++++ Source extract
Scanners are used for images within printed books, which are typically included as JPEG, GIF or PNG items within HTML and other formats. Inline images may be at a lower resolution, and then clickable to obtain higher resolution images. Color scanners are used, whenever possible, for color images.
Project Gutenberg has no prohibition against using items scanned by other parties. Several excellent sources of scans are freely available, including Google Books, Gallica, and The Internet Archive. Scans, and raw OCR output (if available), may then be transformed into Project Gutenberg eBooks by volunteers.
From approximately 1994-2004, procedures for digitization became more clearly articulated. This included the notion that a copyright “clearance” was the necessary first step for starting any new eBook for contribution to Project Gutenberg. The “copyright how-to” mentioned above was developed and refined, with guidance from a number of lawyers with expertise in US copyright law.
Project Gutenberg has always operated within the copyright laws of the US, and includes text in each eBook, and online at Project Gutenberg, making it clear that readers in other countries must follow the laws that apply to them. Project Gutenberg affiliates, which operate completely independently, exist to emphasize the literary works and languages of different countries, and they follow the copyright laws of the country or region in which they operate.
Generally, copyright clearance is simple. Items published prior to 1923, anywhere in the world, are in the public domain in the US. Prior to 1993, all copyright clearance actions required mailing a photocopy of the title page and verso (obverse) page of a candidate book to Michael Hart or Greg Newby, but then an online system was developed that accepted scans of those pages. A database maintains records of cleared items, and who submitted them. A few other copyright rules are sometimes applied, for items published after 1923.
Sometimes, copyrighted items are submitted by authors. For many years, Project Gutenberg was one of few online repositories of user-contributed literary works, and therefore accepted items from contemporary authors. The two requirements for such content were:
1. A perpetual, worldwide, non-exclusive, irrevocable license be granted to Project Gutenberg, for unlimited redistribution of the item; and
2. The item must be made available as plain text, (valid) HTML, or both.
However, user-contributed content is generally no longer accepted for the main collection at Project Gutenberg. Instead, a new self-publishing portal, operated by an affiliate, The World EBook Library is available at self.gutenberg.org. With the self-publishing portal, authors may use any license they wish (such as a Creative Commons license), and can provide items in PDF or other formats. This simplifies the process for the authors, and removes the need for Project Gutenberg’s volunteers to be involved with author-contributed content.
++++++++
++++ Listed entries
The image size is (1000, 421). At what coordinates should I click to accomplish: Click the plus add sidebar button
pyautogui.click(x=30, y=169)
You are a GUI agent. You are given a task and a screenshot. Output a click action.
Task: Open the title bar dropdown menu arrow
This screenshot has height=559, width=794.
++++++++
++++ Listed entries
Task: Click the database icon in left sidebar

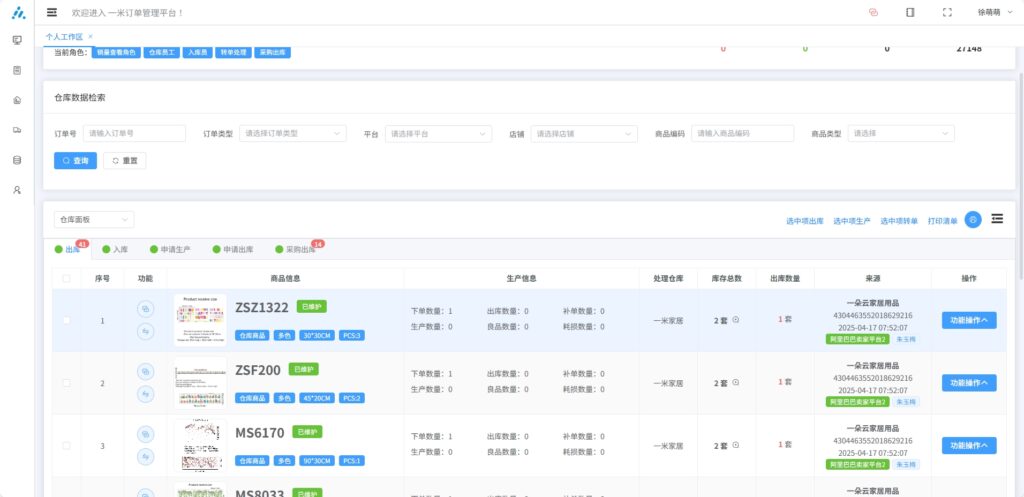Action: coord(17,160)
++++++++
++++ Listed entries
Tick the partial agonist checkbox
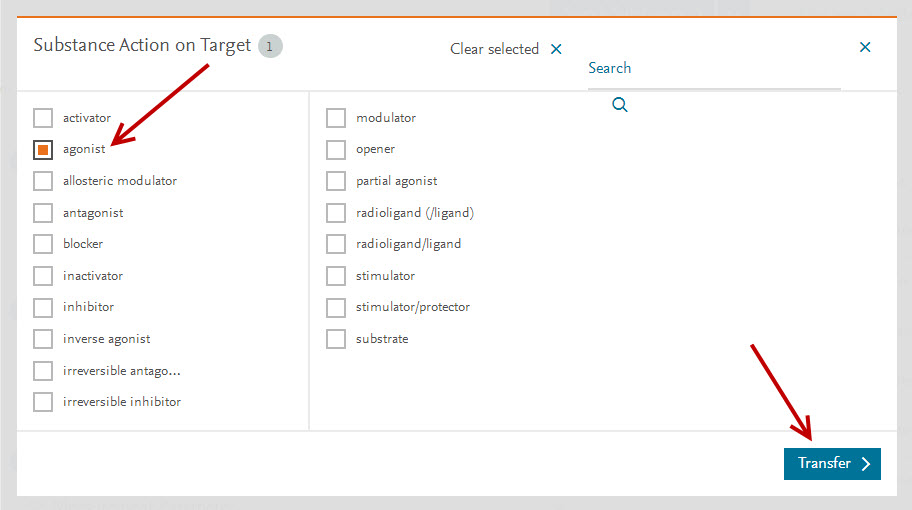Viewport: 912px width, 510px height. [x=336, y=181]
++++++++
Written request A: In the Project Gutenberg text, substitute "contributors" for "volunteers" and write out the part that begins at the words "Scanners are used for" and stops after "eBooks by volunteers.".
Written request B: Condense the paragraph of the Project Gutenberg text that opens with "Generally, copyright clearance is simple" into a shorter version that keeps its main facts.
The material is not needed here.

Full answer A:
Scanners are used for images within printed books, which are typically included as JPEG, GIF or PNG items within HTML and other formats. Inline images may be at a lower resolution, and then clickable to obtain higher resolution images. Color scanners are used, whenever possible, for color images.
Project Gutenberg has no prohibition against using items scanned by other parties. Several excellent sources of scans are freely available, including Google Books, Gallica, and The Internet Archive. Scans, and raw OCR output (if available), may then be transformed into Project Gutenberg eBooks by contributors.

Full answer B: Copyright clearance is usually simple: items published anywhere before 1923 are in the US public domain. Before 1993, clearance meant mailing a photocopy of a book's title and verso pages to Michael Hart or Greg Newby. After that, an online system accepted scans of those pages. A database records cleared items and their submitters, and a few other rules sometimes apply to items published after 1923.